* EXERCISE OBJECTIVE *
Taking the line with "2025年12月 (137, 1556)" as the start, reproduce every line until the records end, exactly and with nothing added.

[Stored records]
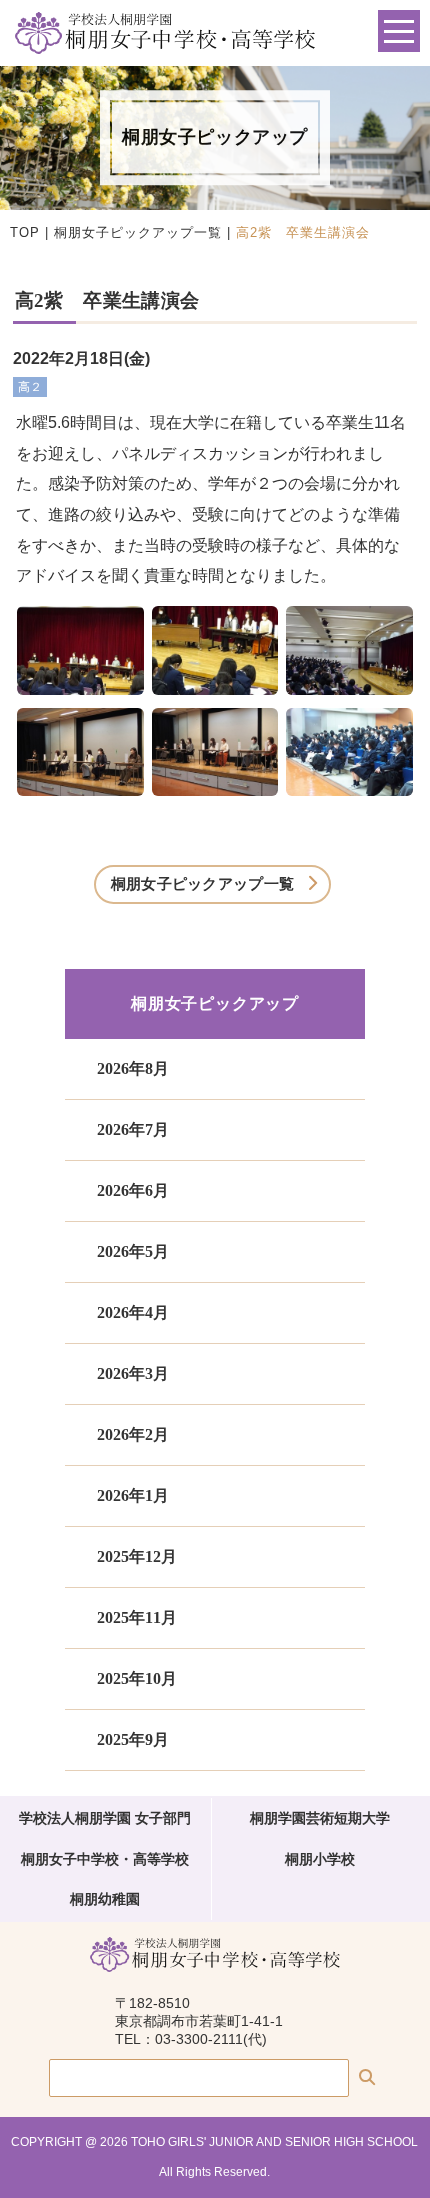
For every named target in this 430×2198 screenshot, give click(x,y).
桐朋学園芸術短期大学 (320, 1818)
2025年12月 (137, 1556)
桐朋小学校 (320, 1859)
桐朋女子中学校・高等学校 (105, 1859)
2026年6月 (133, 1190)
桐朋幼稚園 (105, 1899)
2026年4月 (133, 1312)
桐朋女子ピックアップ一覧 (138, 232)
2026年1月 (133, 1495)
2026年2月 (133, 1434)
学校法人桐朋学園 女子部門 (105, 1818)
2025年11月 (137, 1617)
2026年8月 (133, 1068)
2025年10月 (137, 1678)
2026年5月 (133, 1251)
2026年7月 (133, 1129)
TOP (25, 232)
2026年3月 (133, 1373)
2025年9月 (133, 1739)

* YOUR RESPONSE *
2025年12月 (137, 1556)
桐朋小学校 (320, 1859)
桐朋女子中学校・高等学校 (105, 1859)
2026年6月 (133, 1190)
桐朋幼稚園 (105, 1899)
2026年4月 (133, 1312)
桐朋女子ピックアップ一覧 (138, 232)
2026年1月 (133, 1495)
2026年2月 (133, 1434)
学校法人桐朋学園 女子部門 (105, 1818)
2025年11月 (137, 1617)
2026年8月 (133, 1068)
2025年10月 (137, 1678)
2026年5月 (133, 1251)
2026年7月 (133, 1129)
TOP (25, 232)
2026年3月 (133, 1373)
2025年9月 (133, 1739)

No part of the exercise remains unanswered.